Hamming Distance
Jared Grubb
jared.grubb at gmail.com
Fri Jun 27 13:54:45 EDT 2008
Matimus,
I was surprised that "lazy" was the algorithm that won your time tests, and
I saw a way to improve it even better (algorithm is O(# ones in number)
rather than O(# bits in number))
def lazy2(a, b, bits=32):
x = (a ^ b) & ((1 << bits) - 1)
tot = 0
while x:
tot += 1
x &= x-1
return tot
# times on my system (run a few times just to check for sure)
python -mtimeit -s"from ham import *" "test(lazy)"
10000 loops, best of 3: 121 usec per loop
python -mtimeit -s"from ham import *" "test(lazy2)"

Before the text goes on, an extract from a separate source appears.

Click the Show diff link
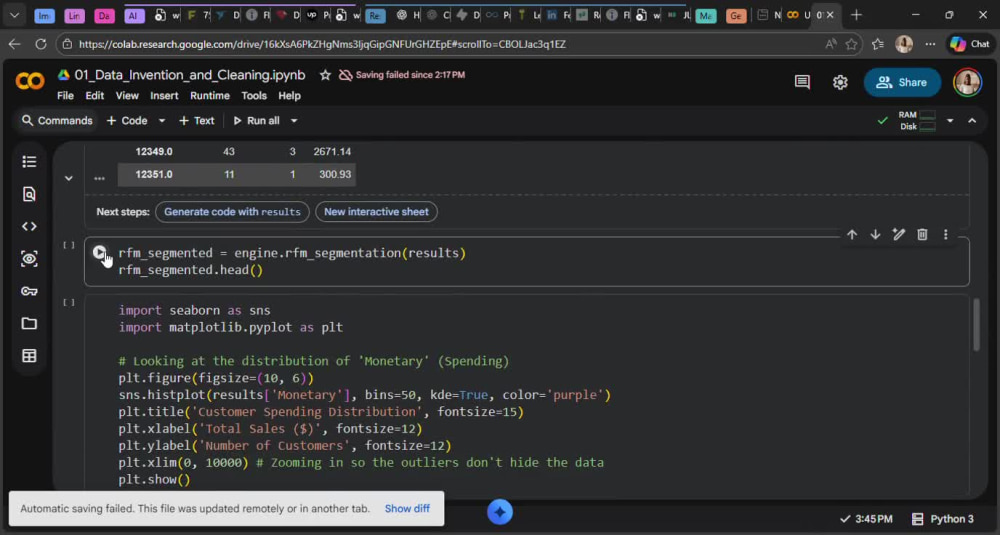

10000 loops, best of 3: 62.4 usec per loop
Check my math, but I think that's correct. Here's my derivation (but it's
been a while since my Boolean algebra days, so I may've made a mistake!) It
sounds right, though, since subtracting one in two's complement flips the
rightmost one and inverts the zeros to the right of it. So, x & (x-1) would
remove the rightmost one. Right?
Long Derivation: The "trick" to finding the rightmost one in a number:
pos = x ^ (x-1)
It has to do with how two's-complement works. In our algorithm above, we are
trying to count them, so we want to flip off the bits one by one from the
right. So in each loop:
x = x & ~pos
But, then you notice you can simplify it even more (let y=x-1) and use
mult/add syntax for & and | and use X=~x and Y=~y
x * ~(x ^ y)
x * ~(xY+Xy) [ def of ^ ]
x * (~(xY)*~(Xy)) [ DeMoires Law ]
x * ( (X+y)*(x+Y) ) [ inversion]
x * (X+y) * (x+Y) [ associative]
(xX+xy)*(x+Y) [ distributive ]
xy*(x+Y) [ xX = 0 ]
xy+xyY [ distrib ]
xy [yY = 0]
So,
x &= x-1
On 19 Jun 2008, at 17:37, Matimus wrote:
On Jun 19, 4:27 pm, godavemon <davefow... at gmail.com> wrote:
I need to calculate the Hamming Distance of two integers. The hamming
distance is the number of bits in two integers that don't match. I
thought there'd be a function in math or scipy but i haven't been able
to find one. This is my function but it seems like there should be a
faster way. I do this computation many times and speed up is
important.
def hamdist( a, b , bits = 32):
def _hamdist( x, bits):
if bits:
return (x & 1) + _hamdist(x >> 1, bits-1)
return x & 1
return _hamdist( a ^ b, bits)
Another alternative would be to convert the XOR to a binary string and
count the # of 1's.
Which would be fastest? Are there better alternatives?
Thanks!
I see no good reason to use recursion for this type of thing. Here are
some of my attempts:
[code]
from math import log
def yours(a, b , bits = 32):
def _hamdist( x, bits):
if bits:
return (x & 1) + _hamdist(x >> 1, bits-1)
return x & 1
return _hamdist(a ^ b, bits)
def simple(a, b, bits=32):
x = a ^ b
return sum((x >> i & 1) for i in xrange(bits))
def lazy(a, b, bits=32):
x = (a ^ b) & ((1 << bits) - 1)
tot = 0
while x:
tot += x & 1
x >>= 1
return tot
def fancy(a, b, bits=32):
x = (a ^ b) & ((1 << bits) - 1)
tot = 0
while x:
tot += 1
x ^= 1 << int(log(x, 2))
return tot
test_vals = (
((0xffffffff, 0), 32),
((0,0), 0),
((1,0), 1),
((0x80000000, 0), 1),
((0x55555555, 0), 16)
)
def test(f):
test_vals = (
((0xffffffff, 0), 32), # ALL
((0,0), 0), # None
((1,0), 1), # First
((0x80000000, 0), 1), # Last
((0x55555555, 0), 16), # Every Other
((0xffff, 0), 16), # First Half
((0xffff0000, 0), 16), # Last Half
)
for i, (args, exp) in enumerate(test_vals):
if f(*args) != exp:
return 0
return 1
if __name__ == "__main__":
for f in (yours, simple, lazy, fancy):
if not test(f):
print "%s failed"%f.__name__
[/code]
The python module `timeit` is handy for testing speed:
python -mtimeit -s"from hamdist import *" "test(yours)"
10000 loops, best of 3: 95.1 usec per loop
python -mtimeit -s"from hamdist import *" "test(simple)"
10000 loops, best of 3: 65.3 usec per loop
python -mtimeit -s"from hamdist import *" "test(lazy)"
10000 loops, best of 3: 59.8 usec per loop
python -mtimeit -s"from hamdist import *" "test(fancy)"
10000 loops, best of 3: 77.2 usec per loop
Even the ridiculous `fancy` version beat the recursive version.